** START Task inputs **
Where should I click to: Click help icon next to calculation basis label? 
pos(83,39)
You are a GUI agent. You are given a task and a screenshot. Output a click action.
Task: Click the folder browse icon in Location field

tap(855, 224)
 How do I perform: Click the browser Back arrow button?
** END Task inputs **
** START Task inputs **
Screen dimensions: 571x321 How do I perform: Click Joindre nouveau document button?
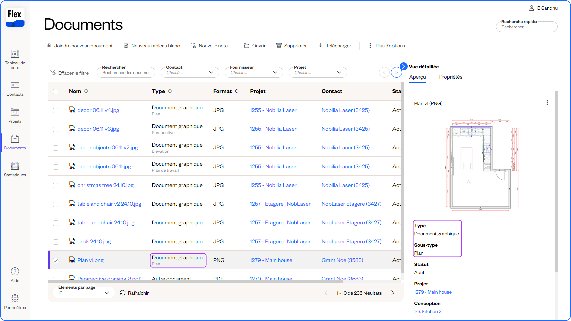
** END Task inputs **
Echo back everything from the row containing "You are a GUI" down to the row containing "How do I perform: Click the", both included.

You are a GUI agent. You are given a task and a screenshot. Output a click action.
Task: Click the folder browse icon in Location field

tap(855, 224)
 How do I perform: Click the browser Back arrow button?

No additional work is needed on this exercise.